* [Saved data entries]:
--------------------------------------------------

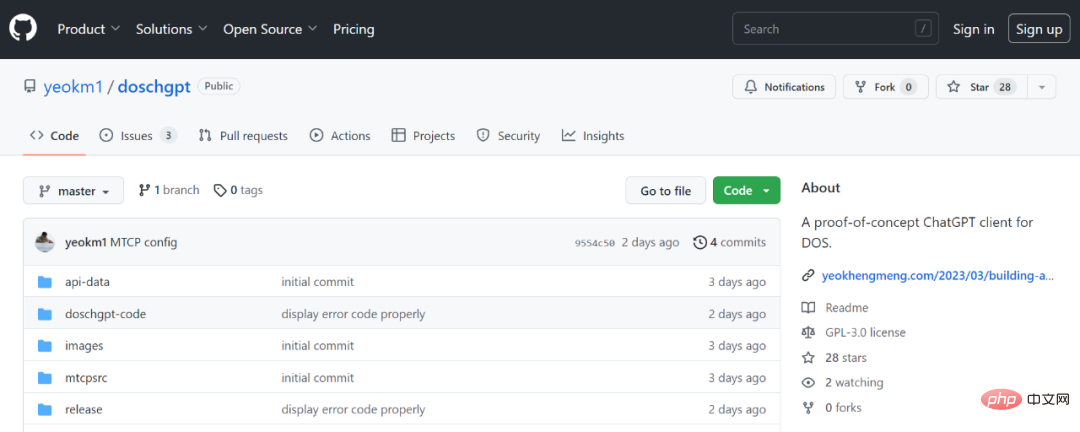Screen dimensions: 1080x432
Task: View the branch list
Action: (x=169, y=190)
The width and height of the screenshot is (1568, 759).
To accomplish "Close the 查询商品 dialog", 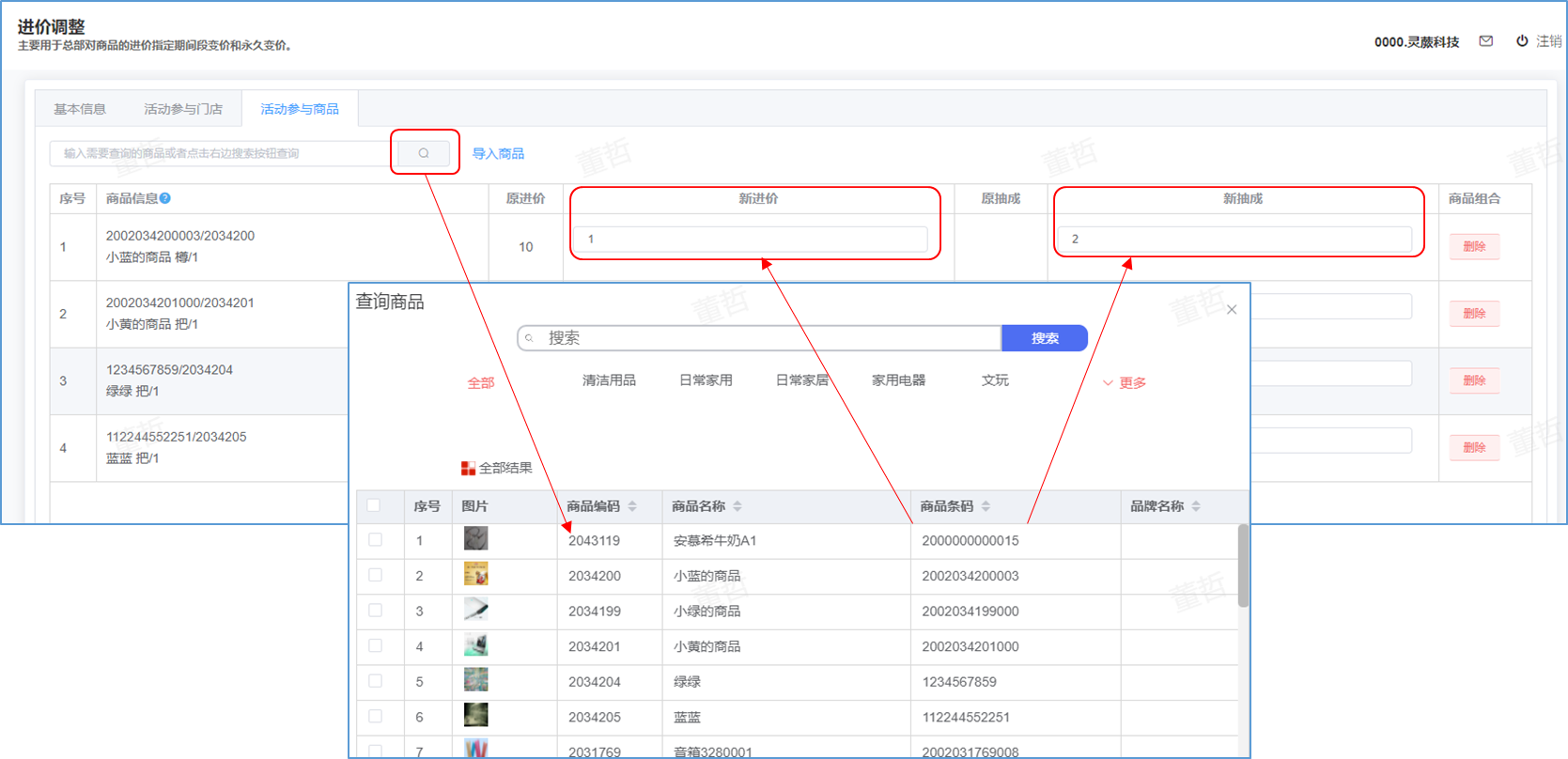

--------------------------------------------------

* [INSTRUCTIONS TO FOLLOW]:
Please copy exactly the lines from the one containing "The width and" through the last line of the records above, both included, and leave out any pictures.

* [RESPONSE FOR THIS EXERCISE]:
The width and height of the screenshot is (1568, 759).
To accomplish "Close the 查询商品 dialog", 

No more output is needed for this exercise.